1. Speeches open with greetings to the Dean, Commencement Speaker, faculty, alumni, and class of 2015, with special thanks to parents, friends, and loved ones who made it all possible
2. Speeches then transition to present a public health issue, disparity, or challenge
- This is often a compelling human story from the speaker’s experience that illustrates the great need in the world for health, justice, security
- This story touches us all and also illustrates why we’ve chosen to make public health our life’s work
3. The speaker then proposes a response or solution to the challenge
- This response often illustrates that public health problems can only be successfully addressed if all of us—researchers, practitioners, communities, government and more—work together
- Speakers often invoke hope and determination in this section
4. Speeches then transition towards their closing, often with an energetic call to coordinated action
- Remember that this is a commencement ceremony, and that it marks people going forward, beginning new lives.
Characteristics and Length
- Are rich in content, have a strong theme, and tell compelling stories
- Inspire us
– Demonstrate passion, conviction, sincerity
- Are inclusive
– The speech’s perspective should not reflect that of a single department or discipline, but all those in public health
– Public health problems can only be solved if we all work together with communities, etc.
The speech ultimately needs to be delivered in less than 5 minutes and will eventually need to be no more than 550-600 words
- For the selection process, speeches need to be less than 750 words
Visit http://commencement.harvard.edu/ for more information.
Each year at the Harvard Commencement, three graduating students speak to approximately 32,000 students, faculty, parents, alumni/ae, and guests.

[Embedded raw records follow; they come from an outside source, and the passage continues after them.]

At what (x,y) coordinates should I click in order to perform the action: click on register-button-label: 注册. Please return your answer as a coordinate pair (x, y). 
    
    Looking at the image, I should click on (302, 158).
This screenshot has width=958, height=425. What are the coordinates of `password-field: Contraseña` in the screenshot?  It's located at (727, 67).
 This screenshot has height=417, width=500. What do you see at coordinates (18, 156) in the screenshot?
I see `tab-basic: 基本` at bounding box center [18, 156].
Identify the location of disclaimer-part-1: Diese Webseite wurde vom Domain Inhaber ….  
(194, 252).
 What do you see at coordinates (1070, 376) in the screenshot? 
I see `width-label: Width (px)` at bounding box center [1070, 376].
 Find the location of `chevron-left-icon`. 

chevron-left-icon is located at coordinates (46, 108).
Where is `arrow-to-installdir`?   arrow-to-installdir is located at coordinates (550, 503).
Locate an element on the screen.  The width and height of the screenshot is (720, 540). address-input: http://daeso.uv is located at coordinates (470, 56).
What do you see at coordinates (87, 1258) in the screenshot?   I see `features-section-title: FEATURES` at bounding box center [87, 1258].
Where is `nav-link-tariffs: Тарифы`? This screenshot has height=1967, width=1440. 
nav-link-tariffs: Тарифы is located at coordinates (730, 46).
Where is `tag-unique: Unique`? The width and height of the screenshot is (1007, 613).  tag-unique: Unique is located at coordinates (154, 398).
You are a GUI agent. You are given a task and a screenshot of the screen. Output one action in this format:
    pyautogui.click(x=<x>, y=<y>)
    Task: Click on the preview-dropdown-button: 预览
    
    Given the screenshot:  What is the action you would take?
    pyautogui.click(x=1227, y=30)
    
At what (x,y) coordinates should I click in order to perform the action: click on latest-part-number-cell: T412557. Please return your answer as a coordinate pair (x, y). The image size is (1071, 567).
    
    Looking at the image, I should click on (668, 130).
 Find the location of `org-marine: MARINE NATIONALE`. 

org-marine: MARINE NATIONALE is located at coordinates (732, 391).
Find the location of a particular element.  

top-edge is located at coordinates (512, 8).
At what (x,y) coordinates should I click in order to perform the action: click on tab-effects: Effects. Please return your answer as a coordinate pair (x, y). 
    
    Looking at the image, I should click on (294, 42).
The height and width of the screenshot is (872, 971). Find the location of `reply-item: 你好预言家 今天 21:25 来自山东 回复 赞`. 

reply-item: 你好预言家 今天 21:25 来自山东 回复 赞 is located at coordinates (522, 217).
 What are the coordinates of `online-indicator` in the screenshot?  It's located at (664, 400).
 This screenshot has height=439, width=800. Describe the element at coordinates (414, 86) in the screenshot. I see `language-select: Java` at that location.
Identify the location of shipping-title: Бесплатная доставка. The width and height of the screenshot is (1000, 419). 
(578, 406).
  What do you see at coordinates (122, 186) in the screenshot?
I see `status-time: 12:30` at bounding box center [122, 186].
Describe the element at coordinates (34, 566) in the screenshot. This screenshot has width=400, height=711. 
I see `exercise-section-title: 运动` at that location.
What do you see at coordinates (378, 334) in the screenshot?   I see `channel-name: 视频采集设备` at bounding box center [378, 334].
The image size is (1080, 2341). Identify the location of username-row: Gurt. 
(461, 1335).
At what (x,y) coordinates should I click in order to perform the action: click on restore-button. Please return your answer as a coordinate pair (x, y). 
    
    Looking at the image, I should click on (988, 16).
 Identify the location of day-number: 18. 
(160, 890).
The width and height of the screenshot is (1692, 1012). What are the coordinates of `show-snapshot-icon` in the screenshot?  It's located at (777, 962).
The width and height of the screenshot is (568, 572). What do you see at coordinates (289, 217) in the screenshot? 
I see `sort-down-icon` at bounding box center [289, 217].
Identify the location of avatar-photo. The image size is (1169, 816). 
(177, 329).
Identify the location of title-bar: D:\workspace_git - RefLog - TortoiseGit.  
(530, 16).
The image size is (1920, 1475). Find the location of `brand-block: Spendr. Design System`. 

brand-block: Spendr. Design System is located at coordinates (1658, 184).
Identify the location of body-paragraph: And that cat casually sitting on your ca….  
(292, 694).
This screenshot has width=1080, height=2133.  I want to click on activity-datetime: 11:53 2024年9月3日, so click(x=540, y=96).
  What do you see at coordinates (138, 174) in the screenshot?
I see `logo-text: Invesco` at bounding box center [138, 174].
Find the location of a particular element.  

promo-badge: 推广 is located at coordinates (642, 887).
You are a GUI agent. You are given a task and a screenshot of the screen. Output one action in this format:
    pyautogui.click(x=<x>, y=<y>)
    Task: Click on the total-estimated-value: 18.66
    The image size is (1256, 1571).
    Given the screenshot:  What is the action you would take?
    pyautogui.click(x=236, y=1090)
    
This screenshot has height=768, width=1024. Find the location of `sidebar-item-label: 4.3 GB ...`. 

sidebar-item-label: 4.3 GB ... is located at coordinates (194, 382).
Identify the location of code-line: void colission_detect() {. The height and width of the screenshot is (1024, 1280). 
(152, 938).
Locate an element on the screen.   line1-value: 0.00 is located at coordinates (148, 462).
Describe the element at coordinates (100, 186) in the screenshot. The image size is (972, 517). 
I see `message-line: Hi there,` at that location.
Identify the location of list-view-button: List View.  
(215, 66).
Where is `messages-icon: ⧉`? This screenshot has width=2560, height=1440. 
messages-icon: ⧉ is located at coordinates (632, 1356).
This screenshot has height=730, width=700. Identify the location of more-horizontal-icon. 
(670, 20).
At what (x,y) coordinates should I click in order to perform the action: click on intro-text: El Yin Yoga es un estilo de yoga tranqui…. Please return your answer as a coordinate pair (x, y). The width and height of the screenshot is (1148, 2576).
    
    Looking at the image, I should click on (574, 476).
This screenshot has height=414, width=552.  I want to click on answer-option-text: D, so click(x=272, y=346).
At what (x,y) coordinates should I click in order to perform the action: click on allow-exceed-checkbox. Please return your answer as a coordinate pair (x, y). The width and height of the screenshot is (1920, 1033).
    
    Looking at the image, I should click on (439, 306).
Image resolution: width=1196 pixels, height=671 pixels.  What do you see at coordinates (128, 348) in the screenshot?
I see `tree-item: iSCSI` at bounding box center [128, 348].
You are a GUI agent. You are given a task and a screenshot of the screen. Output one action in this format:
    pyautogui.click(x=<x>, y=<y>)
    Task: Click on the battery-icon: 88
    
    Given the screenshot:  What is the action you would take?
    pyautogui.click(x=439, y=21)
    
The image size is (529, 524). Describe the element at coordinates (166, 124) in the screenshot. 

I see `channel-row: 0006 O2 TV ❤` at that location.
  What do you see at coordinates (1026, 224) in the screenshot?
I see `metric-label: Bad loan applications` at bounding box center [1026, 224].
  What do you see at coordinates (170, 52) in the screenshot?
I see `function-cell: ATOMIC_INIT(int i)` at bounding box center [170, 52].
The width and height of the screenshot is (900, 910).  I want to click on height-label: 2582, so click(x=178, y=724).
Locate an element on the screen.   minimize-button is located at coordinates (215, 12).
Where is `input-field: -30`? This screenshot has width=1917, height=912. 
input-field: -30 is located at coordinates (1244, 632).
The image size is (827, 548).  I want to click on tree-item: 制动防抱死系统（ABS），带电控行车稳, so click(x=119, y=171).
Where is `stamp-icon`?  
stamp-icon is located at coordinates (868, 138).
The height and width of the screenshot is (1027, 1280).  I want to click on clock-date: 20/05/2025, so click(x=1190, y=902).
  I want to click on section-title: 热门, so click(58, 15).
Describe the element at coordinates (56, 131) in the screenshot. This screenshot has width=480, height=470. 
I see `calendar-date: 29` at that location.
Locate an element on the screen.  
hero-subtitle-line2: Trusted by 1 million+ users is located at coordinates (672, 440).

As soon as the first anthem concludes, a senior strides to the microphone and announces, Salvete omnes! What follows is one of the oldest of Harvard traditions – a short speech in Latin. Then a graduating senior, followed by a representative from one of the graduate or professional schools, deliver short speeches in English. The original purpose of these speeches was to defend one’s thesis but, over time, topics have broadened and may now address important issues, current events, or lessons learned from personal experiences at Harvard or in the wider world.
Students wishing to represent Harvard on Commencement morning are asked to view the Commencement Office web-site at http://www.harvard.edu/commencement for guidelines on speeches and for details about entering the competition.
Speeches should be no longer than five minutes in length. Submissions will be judged for intelligence, wit, originality, and general significance. Candidates for the Latin oration should consult Professor Richard Tarrany of the Classics Department, at (617)496-311. Please include an English translation with your electronic submission.